En casa del panadero las cosas no iban mucho mejor. Lo saludé con amabilidad pero me contestó, malhumorado, que el horno no estaba para bollos. Para demostrármelo, abrió la tapa y me invitó a comprobarlo por mí mismo. Y efectivamente, pude verificar como en aquel momento se estaban horneando medialunas y facturas de todo tipo, pero no bollos. Ni uno pequeñito siquiera. Lo lamenté, ya que los bollos de Joaquín eran muy famosos. Sin ir más lejos, uno de ellos había sido tapa de la revista "Hola" pocos números atrás. Concretamente, tres. 

- Perdoname que te trate tan mal - se disculpó - Es que estoy muy irritable. Ya no soporto las quejas y exigencias de mi mujer. Realmente me tiene los huevos al plato. ¿Querés que te muestre? - 

Salí de la panadería a toda prisa. Yo sabía que días atrás se los había mostrado a mi primo Boris, y este -aún en estado de conmoción- me había confesado que contemplar aquella imagen le había revuelto las tripas. Y aunque en la cirugía pudieron reacomodárselas con éxito, yo no estaba dispuesto a pasar por lo mismo.

Felizmente, en la lechería el ánimo era distinto. La señora Herminia era una persona generalmente alegre, pero hoy se la veía aún más contenta que de ordinario. 

- Es que pude solucionar un grave problema - me explicó. - Anteayer tuve una discusión con un proveedor y perdí los estribos. Estaba muy tranquila lustrándolos, cuando entró el muy sinvergüenza a reclamarme una diferencia inexistente. Me enfurecí tanto que lo eché del negocio, salí corriendo detrás de él y, enceguecida como estaba, se los revoleé. Cuando recuperé la vista, no podía encontrarlos por ninguna parte ¡Usted viera, Rafael! ¡Unos estribos de plata hermosos, herencia de tío Eleuterio! Pero afortunadamente aparecieron... -

Nuevamente en la calle, encontré a Camilo y Alejandro charlando despreocupadamente. Yo, por desgracia, venía con apuro. De modo que me limité a intercambiar unas pocas palabras con ellos. Ofrecí a Camilo los sustantivos "berrinche" y "estalactita" y él me retribuyó con "mustélido" y "foniatra". De Alejandro recibí "portantillo" y "enfiteusis". A cambio le obsequié "covezuela" y "tacañería". Todos quedamos satisfechos con la transacción.

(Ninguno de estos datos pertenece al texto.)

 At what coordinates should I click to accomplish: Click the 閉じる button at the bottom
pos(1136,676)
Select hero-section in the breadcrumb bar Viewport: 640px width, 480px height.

Por fin en casa, me alegró tanto que aquel día arduo hubiera terminado de tan buenas maneras que ni siquiera me preocupé cuando leí el mensaje de texto de mi hermana en el que me informaba que Francisco, su marido, se había roto la cabeza tratando infructuosamente de resolver un sudoku. Al contrario. Con suficiencia, le contesté: "No te hagas problema. Juntá los pedazos, voy para allá y te ayudo a rearmarla". No pude evitar felicitarme. El pegamento industrial terminaría sirviendo para algo, al final del día.